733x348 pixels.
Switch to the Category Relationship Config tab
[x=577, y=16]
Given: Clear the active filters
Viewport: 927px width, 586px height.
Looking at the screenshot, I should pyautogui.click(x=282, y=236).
########
** WHAT THIS TASK INVOLVES **
Output every line of the material above as a numbered list, leaving out any blank lines.

** EXPECTED OUTPUT **
1. 733x348 pixels.
2. Switch to the Category Relationship Config tab
3. [x=577, y=16]
4. Given: Clear the active filters
5. Viewport: 927px width, 586px height.
6. Looking at the screenshot, I should pyautogui.click(x=282, y=236).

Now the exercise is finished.